In the end, I gave them a few more days, and this was a mistake. Nothing got pushed much further, and the holiday from physics was extended. All the best intentions to push on after class would evaporate every night as they tackled math and Beloved and Latin. The students were very honest about viewing the project as a holiday from out of class physics work.
And in this busy modern world, perhaps we can’t expect anything else. Those with a passion for the subject will put in extra time; everyone else will heave a sigh of relief that they have some time to follow their natural inclinations for a few more minutes each day, instead of being completely swamped with schoolwork.

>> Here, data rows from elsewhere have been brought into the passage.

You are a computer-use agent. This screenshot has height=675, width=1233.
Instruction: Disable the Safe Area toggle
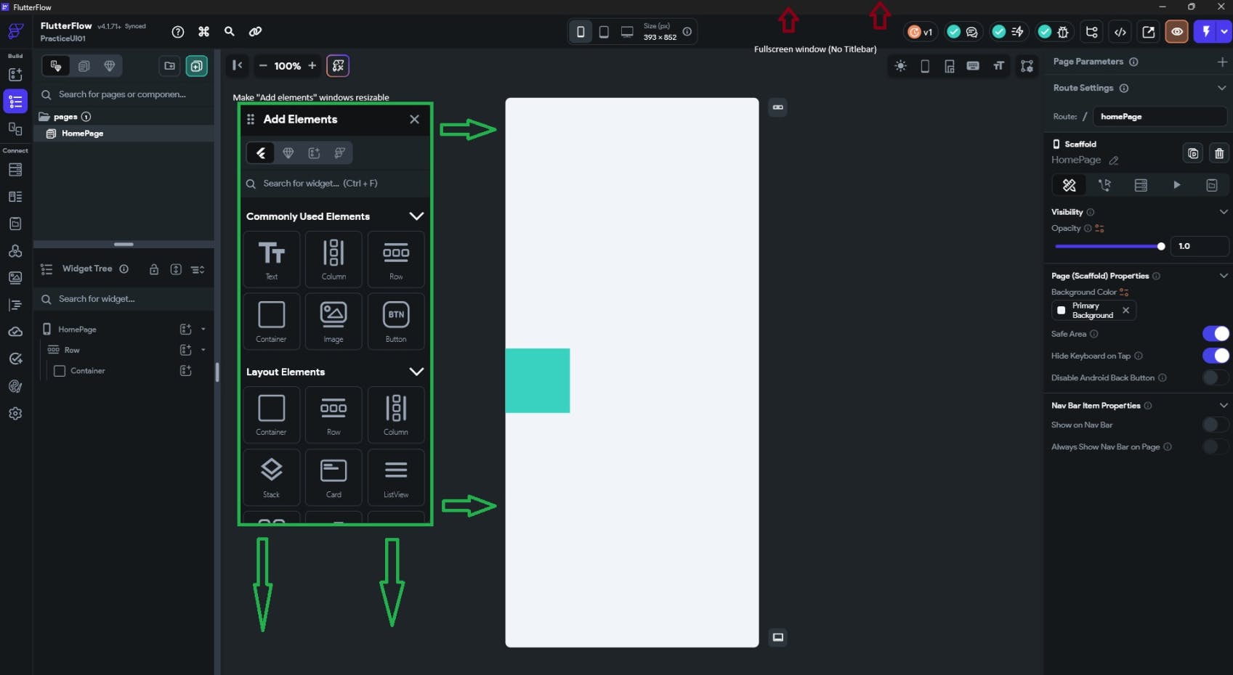[1215, 333]
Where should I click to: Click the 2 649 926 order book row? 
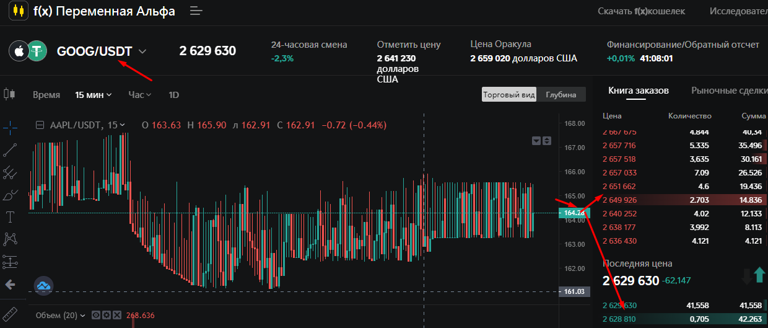click(681, 200)
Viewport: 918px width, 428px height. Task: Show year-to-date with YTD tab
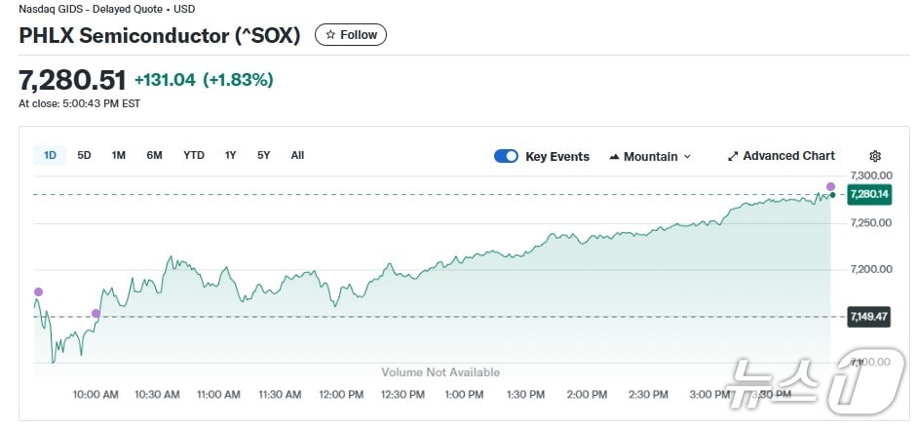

We teach our subjects because we feel passion for them. Each of a students’ x teachers is hoping to pull that student in and get them to voluntarily spend their time on that teacher’s subject. Hmm… What if all the teachers were doing project time at the same time? What if it was something the students knew about ahead of time? If the school had a particular week where none of the teachers would give any homework, and the students could do a project in any one class, that might be interesting. (It would be hard on math teachers. Fewer students would choose math projects.)
In response to Mark Hammond’s comment:
I wonder if your students’ projects would be more productive if you required students to use models that they had previously developed.
Model-based learning is a powerful theoretical foundation for project-based learning.
As you know, David Hestenes, an internationally-known physics education researcher, poses model-based learning as of central importance in science. He has written about it in several publications, but especially in “Modeling Games in the Newtonian World” (1992). (You can download it at http://modeling.asu.edu/R&E/Research.html )
* “One model solves an infinite number of problems.”
* “The model(s) should guide the projects.”
Brant Hinrichs, a modeler & physics professor at Drury College wrote: “the key is to have several modeling cycles under one’s belt before doing a project so that all the power of modeling (models, whiteboards, whole group discussions, multiple representations, etc.) can be employed in the solving of the problem.”
I believe that students need both hands on learning experience and quizzes. In my opinion, hands on learning gives the students a better way of learning things verses sitting in front of a power point and a teacher lecturing. In reality they have had enough of that style of teaching. Allow students to have fun without them realizing that they are learning. However, an exam in any form or fashion will allow the teacher to see if that hands on approach to that subject was successful or not.